Disaster Recovery Methodologies

From an information technology and business recovery standpoint, there are a variety of good disaster recovery methodologies and products in the market place. The challenge facing organizations today, in the post 9/11 era, is to select the optimum blend of disaster recovery products and technologies. A common problem in the past has been a tendency to view the disaster recovery solution as individual product technologies and piece parts. Instead, disaster recovery solutions need to be viewed as a whole, integrated multi-product solution to deal with both the post 9/11 and the traditional business risks and emergencies.

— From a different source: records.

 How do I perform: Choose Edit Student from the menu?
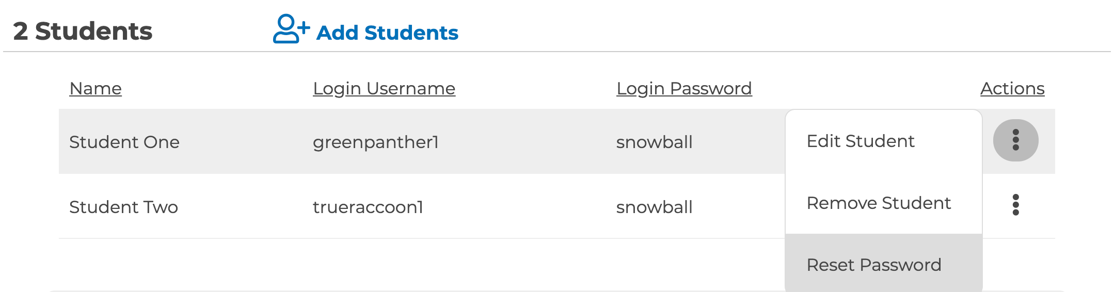860,141
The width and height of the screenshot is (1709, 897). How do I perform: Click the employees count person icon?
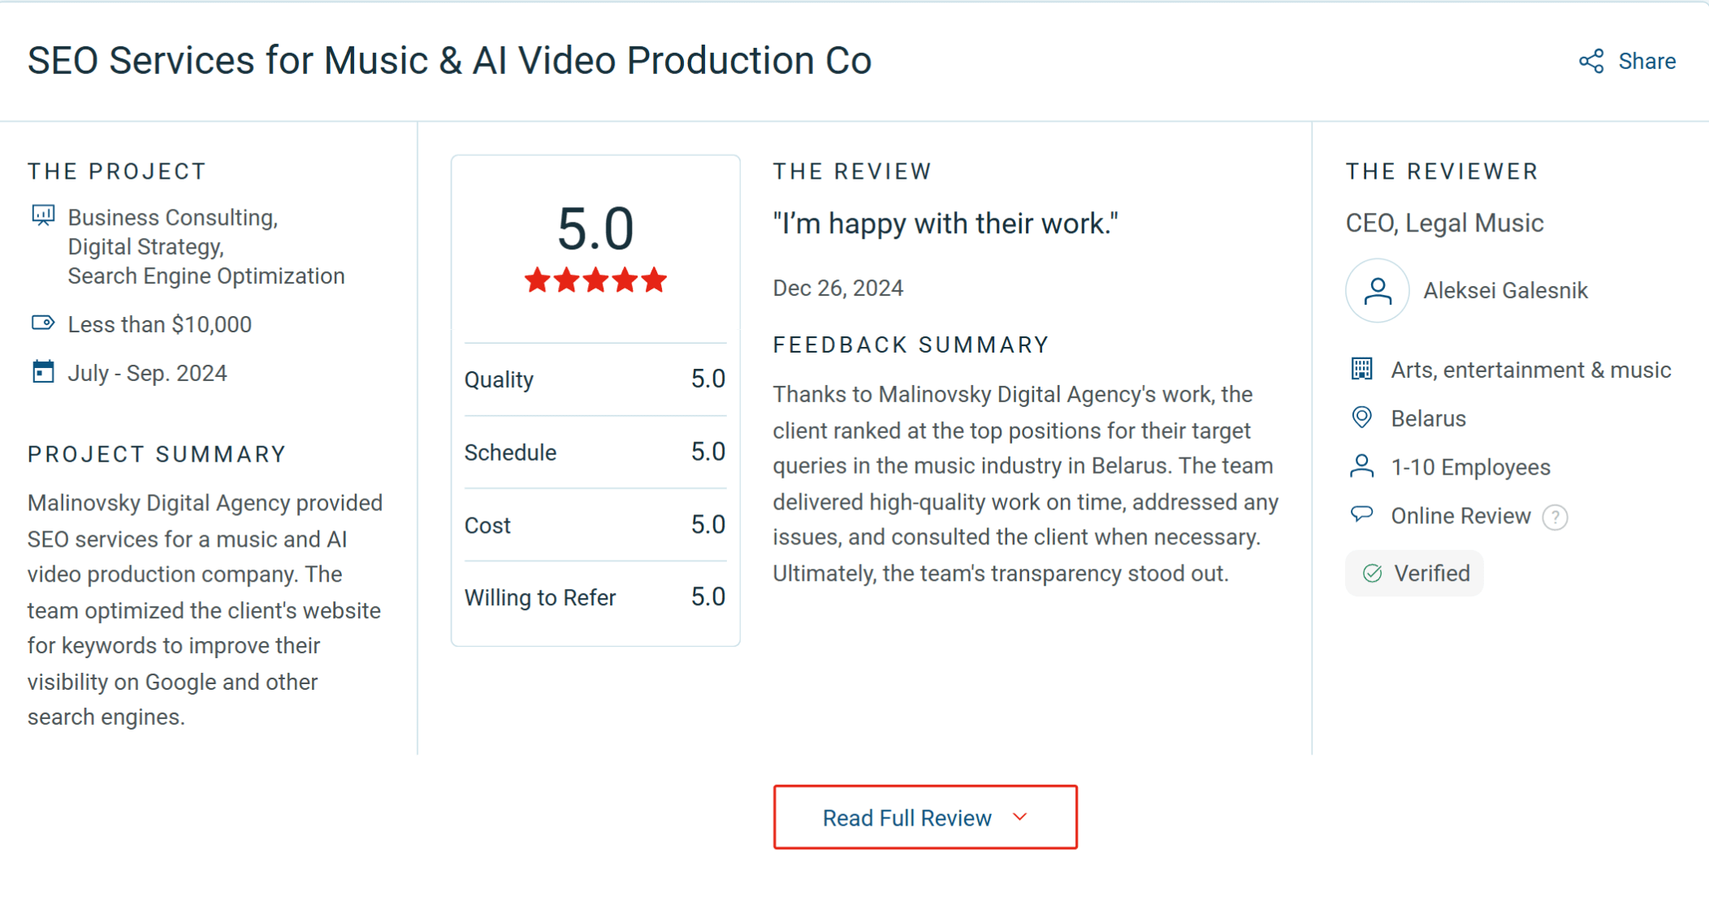[1362, 466]
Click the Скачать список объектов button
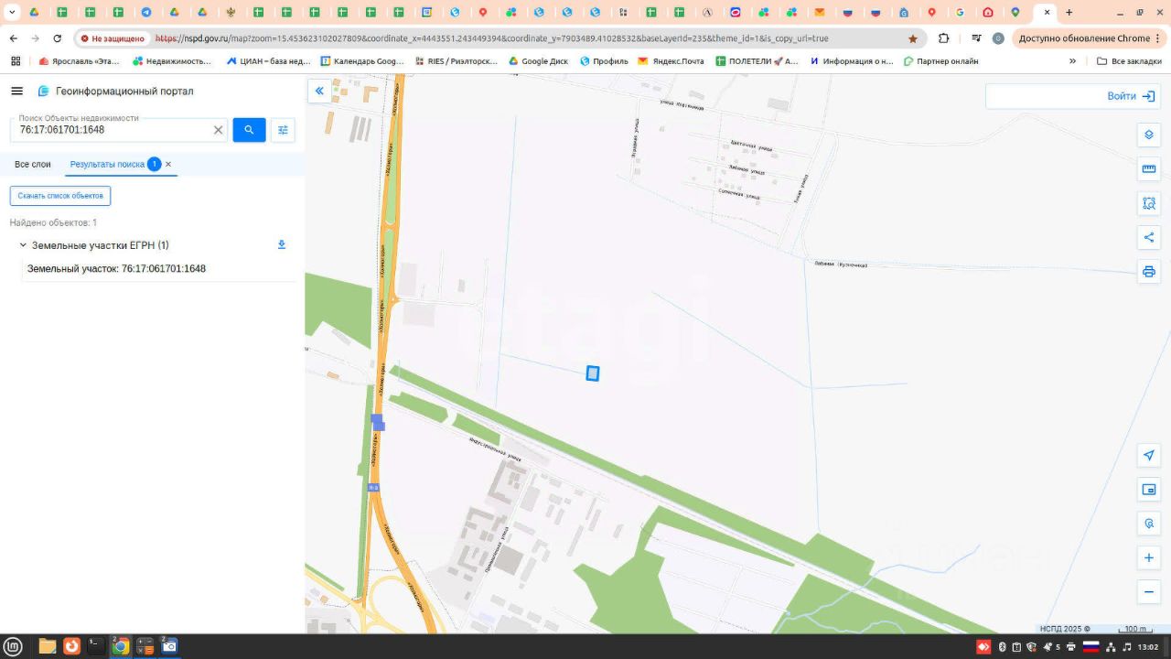The height and width of the screenshot is (659, 1171). [60, 196]
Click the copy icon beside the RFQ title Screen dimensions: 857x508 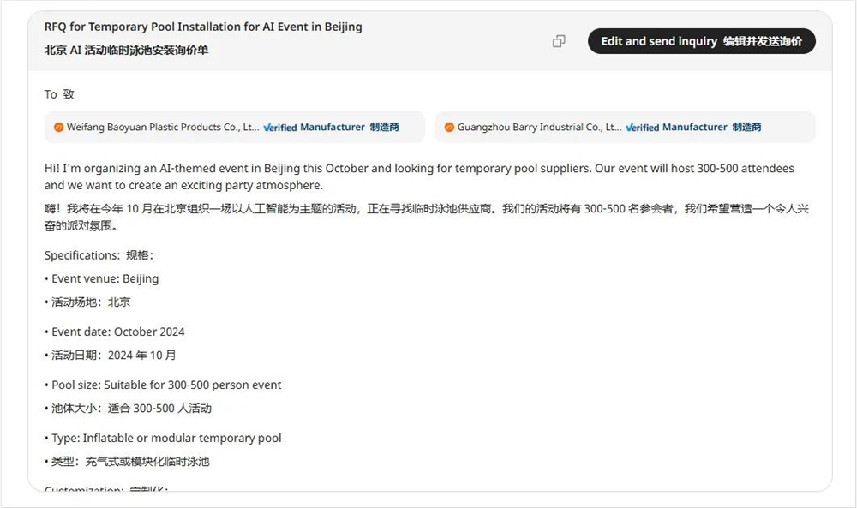[559, 41]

Why Should We Care About Disaster Recovery

Recent research shows that one major barrier to disaster preparedness is lack of senior management support and funding. Senior management has a tendency to think that disaster recovery planning is a complex, time and resource consuming process with little obvious benefit. However, insurance statistics indicate that billions of dollars are lost through catastrophes and computer outages. For the 1990-99 period, the Federal Emergency Management Agency (FEMA) spent more than $25.4 billion for declared disasters and emergencies. FEMA is now part of the Department of Homeland Security. FEMA's mission is to lead America to prepare for, prevent, respond to and recover from disasters with a vision of "A Nation Prepared." At no time in its history has this vision been more important to the country than in the aftermath of September 11th. Business managers must realize that when a disaster strikes it will have an adverse impact on their businesses/customers. Following are reasons why businesses must plan for disasters:

  • Survivability of your business might depend on it: Most companies could not stay in business very long without their mission critical applications following a computer system failure. Rapid recovery after a disaster or system failure is vital to the livelihood of your business.

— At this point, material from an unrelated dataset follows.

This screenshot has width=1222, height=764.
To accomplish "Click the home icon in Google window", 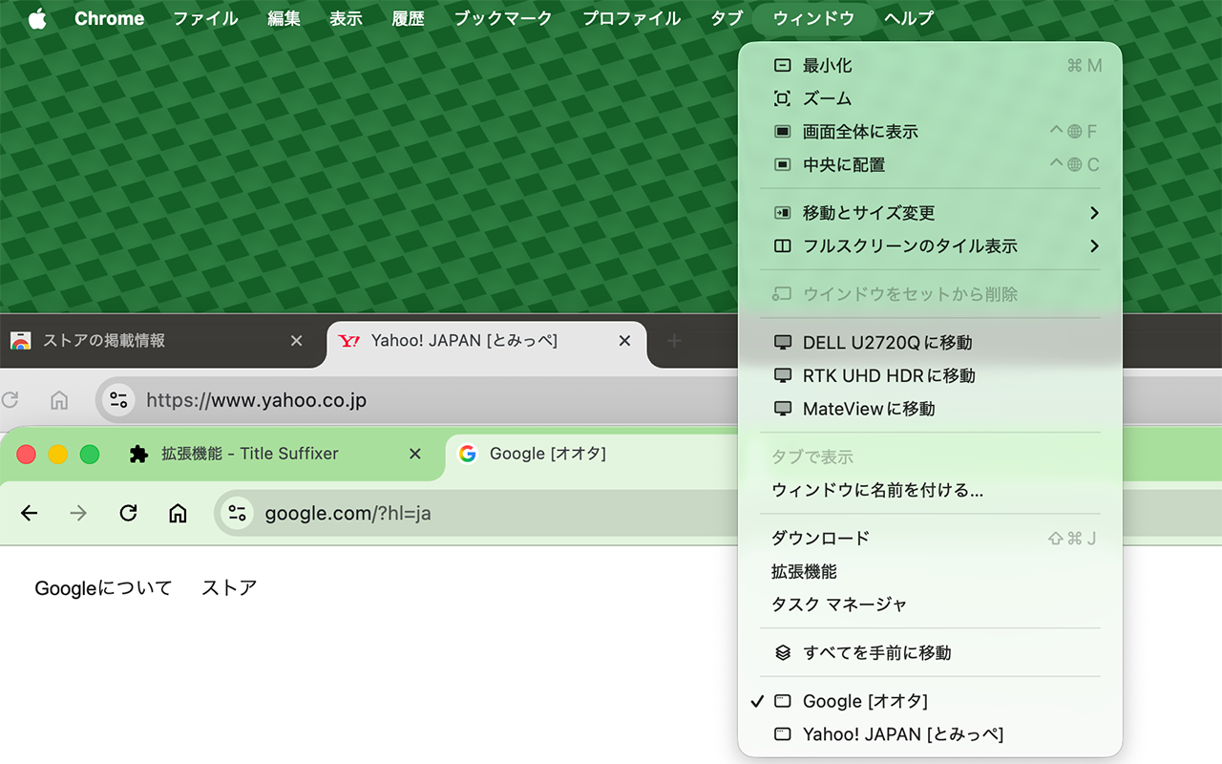I will coord(178,514).
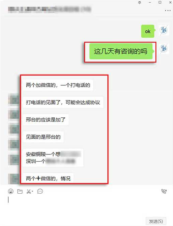Expand the screenshot options arrow
Viewport: 173px width, 226px height.
pos(32,191)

  • Downtime is costly: A computer system failure, no matter what its gravity, results in increased expenses, lost revenue, and lost customers. A tested business recovery plan ensures faster recovery, and consequently, less downtime.

  • Business contracts stipulate delivery deadlines: If you are a supplier, you must deliver the services or products to the other party no matter what your circumstances, or pay the penalties.

  • Law may require it: Company officers are legally liable to protect company assets, including electronic data, particularly if you are a public company, a bank, a utility, or a government agency.

    In addition to planning for disasters, plans need to be in place to handle non-catastrophic events associated with computer hardware and software malfunctions including lack of adequate security controls. Following is a list of real world events that resulted in risk to company customers and the public associated with computer hardware, software malfunctions and lack of adequate security controls:

  • Dispatch computer glitch grounds Delta flights for 2 hours in Atlanta.

  • Florida sues AT&T for billing 1 million non-customers.

  • Canada’s largest bank has processing disruption.

  • 800,000 cards overcharged at Wal-Mart stores from hardware problem.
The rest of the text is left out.